==== Records for the task ====

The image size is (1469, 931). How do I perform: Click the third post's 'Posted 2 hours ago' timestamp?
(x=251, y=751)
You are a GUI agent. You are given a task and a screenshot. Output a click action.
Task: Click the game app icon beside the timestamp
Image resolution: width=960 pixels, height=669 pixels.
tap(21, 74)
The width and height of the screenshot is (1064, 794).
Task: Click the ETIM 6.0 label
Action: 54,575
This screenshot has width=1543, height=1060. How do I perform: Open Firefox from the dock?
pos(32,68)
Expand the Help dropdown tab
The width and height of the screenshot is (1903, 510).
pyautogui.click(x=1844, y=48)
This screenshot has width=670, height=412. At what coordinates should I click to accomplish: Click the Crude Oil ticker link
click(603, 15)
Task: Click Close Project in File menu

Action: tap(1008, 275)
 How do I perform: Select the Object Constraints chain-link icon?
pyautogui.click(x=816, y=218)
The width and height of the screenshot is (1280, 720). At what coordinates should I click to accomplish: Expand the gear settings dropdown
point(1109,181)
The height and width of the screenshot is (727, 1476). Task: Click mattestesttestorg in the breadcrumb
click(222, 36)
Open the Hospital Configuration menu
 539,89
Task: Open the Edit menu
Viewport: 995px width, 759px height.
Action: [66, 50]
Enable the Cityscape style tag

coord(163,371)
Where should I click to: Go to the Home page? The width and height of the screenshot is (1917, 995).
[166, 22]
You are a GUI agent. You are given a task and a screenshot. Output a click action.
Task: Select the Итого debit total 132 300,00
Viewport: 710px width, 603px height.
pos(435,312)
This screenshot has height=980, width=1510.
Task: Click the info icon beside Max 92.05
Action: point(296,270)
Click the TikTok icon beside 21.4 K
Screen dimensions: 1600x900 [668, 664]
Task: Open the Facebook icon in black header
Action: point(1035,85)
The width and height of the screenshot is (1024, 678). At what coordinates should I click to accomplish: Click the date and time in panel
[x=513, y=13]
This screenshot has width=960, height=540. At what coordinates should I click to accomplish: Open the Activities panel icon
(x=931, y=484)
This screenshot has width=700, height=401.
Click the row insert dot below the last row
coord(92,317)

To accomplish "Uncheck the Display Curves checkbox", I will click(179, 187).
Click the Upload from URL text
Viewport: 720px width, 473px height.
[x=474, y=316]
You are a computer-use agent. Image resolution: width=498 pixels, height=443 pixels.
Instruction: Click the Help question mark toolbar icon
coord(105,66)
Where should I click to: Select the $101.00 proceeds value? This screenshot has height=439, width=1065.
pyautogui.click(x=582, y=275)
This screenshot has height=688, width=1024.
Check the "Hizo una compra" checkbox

====

**Activity**
The entries above must be written out again exactly as they are.

**Expected answer**
The image size is (1469, 931). How do I perform: Click the third post's 'Posted 2 hours ago' timestamp?
(x=251, y=751)
You are a GUI agent. You are given a task and a screenshot. Output a click action.
Task: Click the game app icon beside the timestamp
Image resolution: width=960 pixels, height=669 pixels.
tap(21, 74)
The width and height of the screenshot is (1064, 794).
Task: Click the ETIM 6.0 label
Action: 54,575
This screenshot has width=1543, height=1060. How do I perform: Open Firefox from the dock?
pos(32,68)
Expand the Help dropdown tab
The width and height of the screenshot is (1903, 510).
pyautogui.click(x=1844, y=48)
This screenshot has width=670, height=412. At what coordinates should I click to accomplish: Click the Crude Oil ticker link
click(603, 15)
Task: Click Close Project in File menu

Action: tap(1008, 275)
 How do I perform: Select the Object Constraints chain-link icon?
pyautogui.click(x=816, y=218)
The width and height of the screenshot is (1280, 720). At what coordinates should I click to accomplish: Expand the gear settings dropdown
point(1109,181)
The height and width of the screenshot is (727, 1476). Task: Click mattestesttestorg in the breadcrumb
click(222, 36)
Open the Hospital Configuration menu
 539,89
Task: Open the Edit menu
Viewport: 995px width, 759px height.
Action: [66, 50]
Enable the Cityscape style tag

coord(163,371)
Where should I click to: Go to the Home page? The width and height of the screenshot is (1917, 995).
[166, 22]
You are a GUI agent. You are given a task and a screenshot. Output a click action.
Task: Select the Итого debit total 132 300,00
Viewport: 710px width, 603px height.
pos(435,312)
This screenshot has height=980, width=1510.
Task: Click the info icon beside Max 92.05
Action: point(296,270)
Click the TikTok icon beside 21.4 K
Screen dimensions: 1600x900 [668, 664]
Task: Open the Facebook icon in black header
Action: point(1035,85)
The width and height of the screenshot is (1024, 678). At what coordinates should I click to accomplish: Click the date and time in panel
[x=513, y=13]
This screenshot has width=960, height=540. At what coordinates should I click to accomplish: Open the Activities panel icon
(x=931, y=484)
This screenshot has width=700, height=401.
Click the row insert dot below the last row
coord(92,317)

To accomplish "Uncheck the Display Curves checkbox", I will click(179, 187).
Click the Upload from URL text
Viewport: 720px width, 473px height.
[x=474, y=316]
You are a computer-use agent. Image resolution: width=498 pixels, height=443 pixels.
Instruction: Click the Help question mark toolbar icon
coord(105,66)
Where should I click to: Select the $101.00 proceeds value? This screenshot has height=439, width=1065.
pyautogui.click(x=582, y=275)
This screenshot has height=688, width=1024.
Check the "Hizo una compra" checkbox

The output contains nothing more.